Stokes brings a different kind of value. The 10-year veteran spent the last five seasons in Las Vegas, where she helped the Aces win three WNBA championships. Two of those titles came under coach Natalie Nakase, then an assistant with the Aces and now the head coach in Golden State. That shared history matters. Stokes knows the culture Nakase is trying to build because she lived inside it.

Her numbers — career averages of 3.3 points and 5.4 rebounds, with a 48.5% shooting clip — don't tell the whole story. Stokes is a defender and a locker room presence, the kind of player whose value shows up in film sessions and fourth-quarter rotations rather than box scores.
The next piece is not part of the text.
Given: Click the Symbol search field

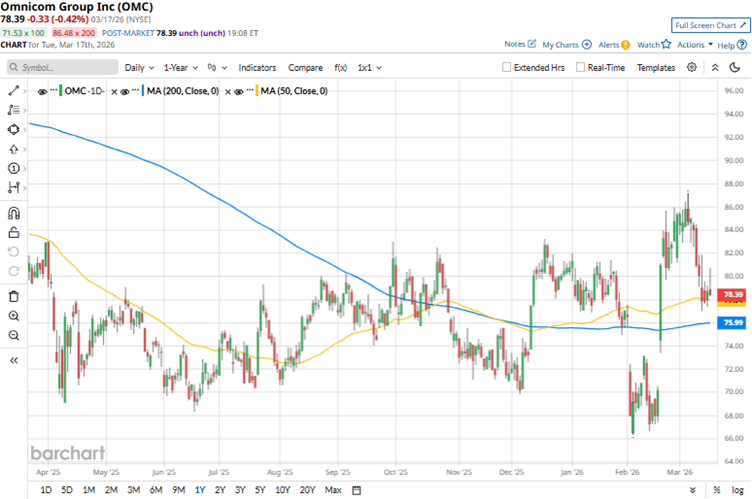Looking at the screenshot, I should [x=60, y=68].
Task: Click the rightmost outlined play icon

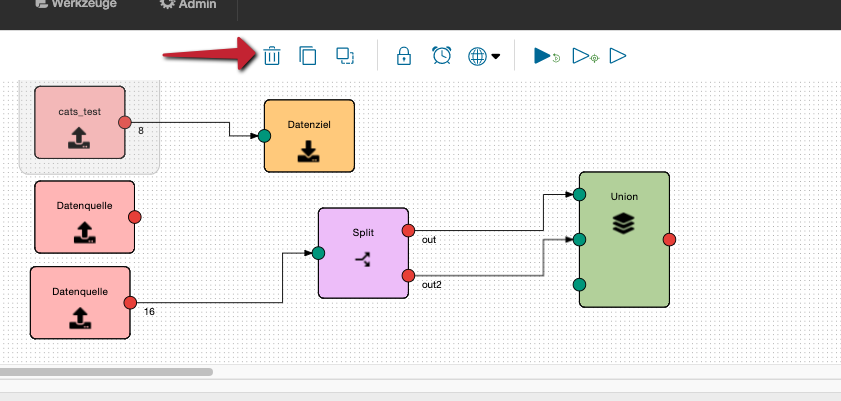Action: click(618, 56)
Nyanin called her a strong defender and a great addition, noting that the familiarity with Nakase's system gives her a head start.

Reese, the third piece of Monday's announcement, arrives on a training camp deal after five seasons at Arizona, where she earned four all-Pac-12 honors. Her most recent professional stop was in Poland, where she averaged 15.4 points and 10.6 rebounds across nine EuroCup games for MB Zaglebie Sosnowiec. She joins four other players — Mariella Fasoula, Miela Sowah, Laeticia Amihere, and Kaitlyn Chen — already signed to training camp contracts, giving the Valkyries a competitive pool of talent fighting for final roster spots.
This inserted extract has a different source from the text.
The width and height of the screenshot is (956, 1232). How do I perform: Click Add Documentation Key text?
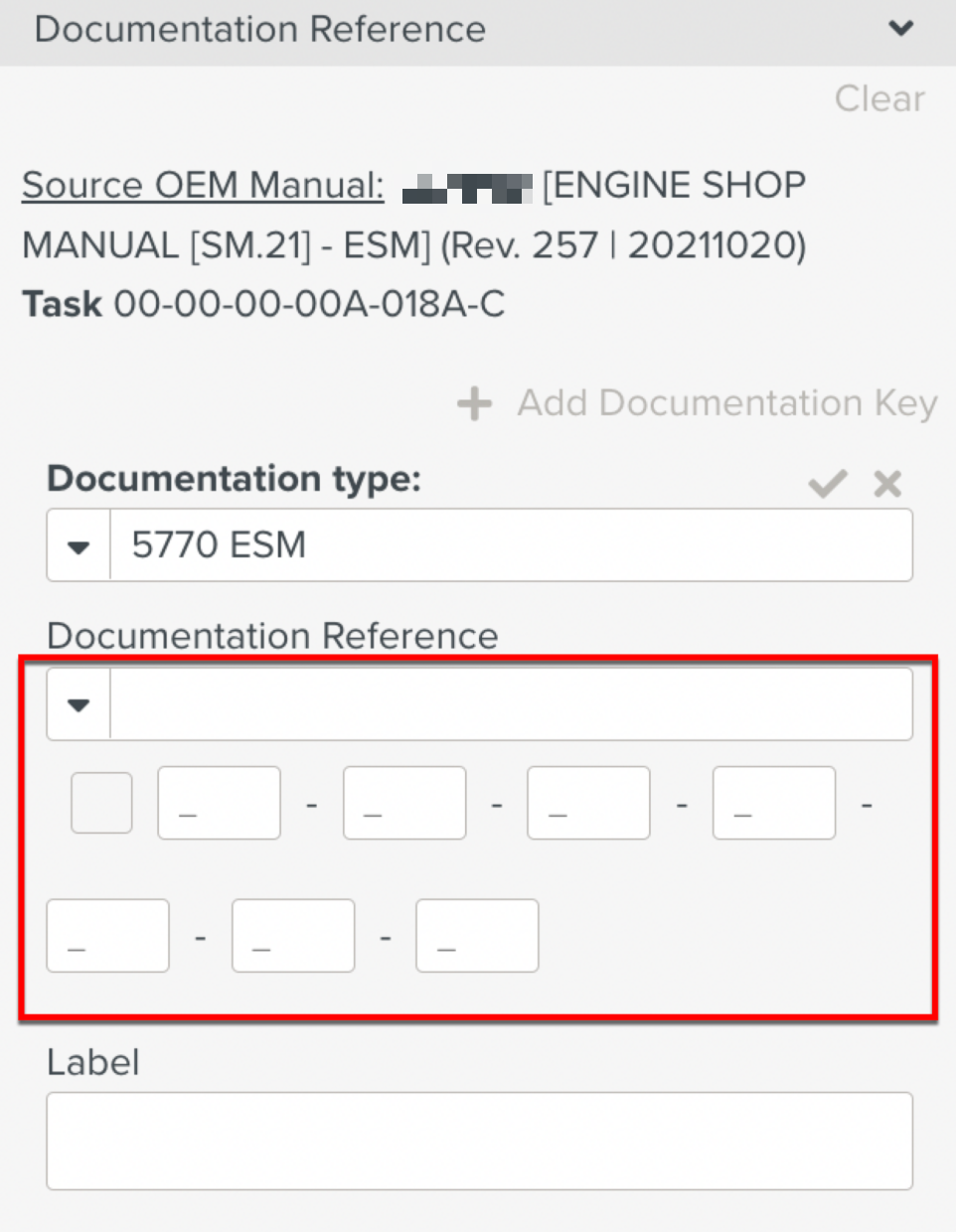pos(726,403)
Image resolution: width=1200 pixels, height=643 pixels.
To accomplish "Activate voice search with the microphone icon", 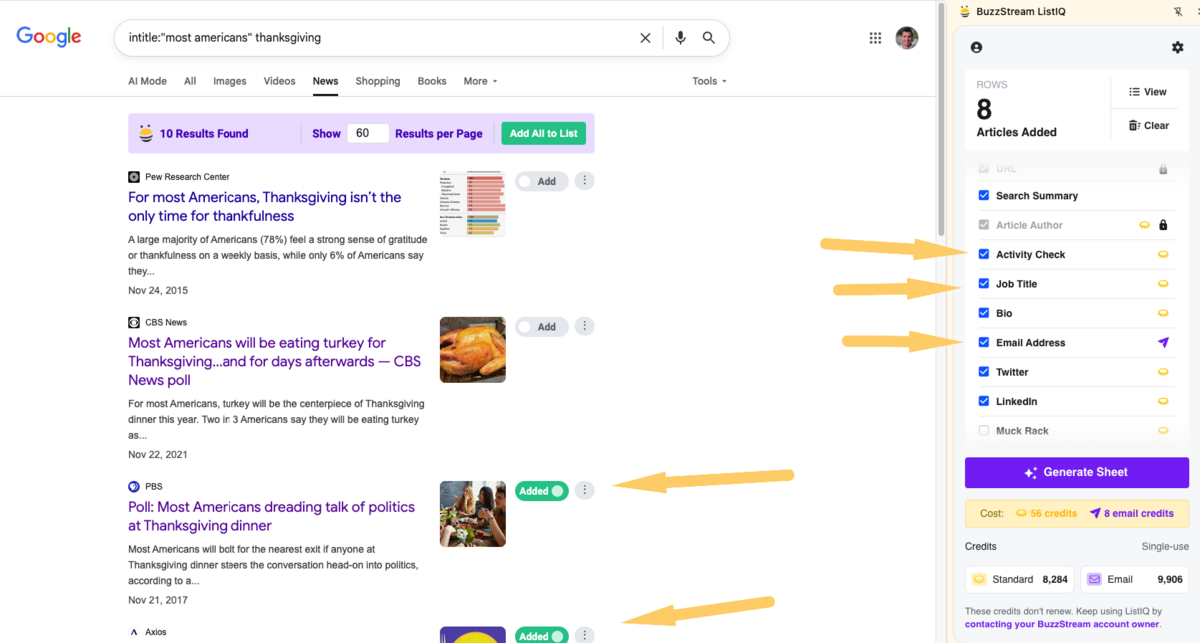I will click(x=680, y=37).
The picture taking shape in Golden State is of a team building deliberately around a core of versatile wings, a championship-tested frontcourt presence, and a coaching staff that has already won at the highest level. The open questions are Thornton's knee and the clock — whether she can get healthy in time to contribute, and whether the rest of the roster can hold together until she does.
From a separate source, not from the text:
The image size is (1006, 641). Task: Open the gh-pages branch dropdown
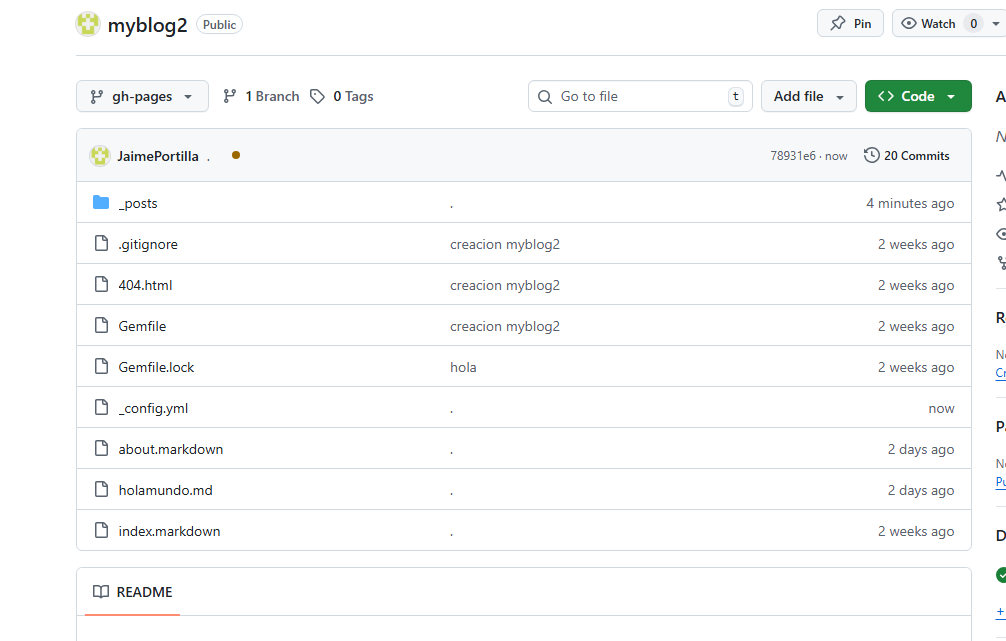[x=142, y=97]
She became our first-ever All-Star, and also stepped up as a leader for a new roster from day one. Kayla brings relentless work ethic and an unshakeable belief in this team.
— Ohemaa Nyanin, Valkyries General Manager
She has won three WNBA championships and was coached by Coach Nakase in Las Vegas, so she understands what we are building here and what it takes to win.
— Ohemaa Nyanin, on Kiah Stokes
The Hearth Conversation Another angle on the story
Inventor

What does it actually mean for a franchise to have its first-ever All-Star?

Model

It's a marker of arrival. The Valkyries are still a young team, and Thornton gave them something to point to — a player performing at the league's highest level in their colors.

Inventor

But she only played 22 games. How much does that complicate the re-signing?

Model

It complicates the optics more than the logic. The injury happened after the All-Star break, so the team saw what she could do at full health. A one-year deal is a reasonable bet that she gets back there.

Inventor

The GM mentioned leadership specifically. Is that just front-office language?

Model

Not entirely. The Valkyries were a brand-new roster last season — players who hadn't played together, figuring out an identity. Someone who steps into that and steadies it has real value beyond statistics.

Inventor

Kiah Stokes's numbers are modest. Why give her a multi-year deal?

Model

Because championships aren't won by stat lines alone. Stokes has three rings and a direct connection to the coaching staff. She knows exactly what Nakase expects and how to operate inside that system.

Inventor

Does the Nakase connection actually translate on the court?

Model

It shortens the learning curve considerably. Culture is hard to install from scratch. Stokes already has it installed.

Inventor

What's the risk in this roster construction — all these wings, a center who doesn't score much?

Model

The risk is that if Thornton's recovery stalls, the team loses its best scorer and the whole balance shifts. The wings are deep, but depth only covers so much.

Inventor

And Cate Reese — is a training camp deal meaningful or just a number?

Model

It's a real opportunity. She put up strong numbers in Europe, and the Valkyries have five players in that same pool competing for spots. Someone from that group will likely make the team.

Inventor

What's the thing to watch as the season approaches?

Model

Thornton's knee. Everything else about this roster makes sense on paper. Whether it works depends on whether she can play.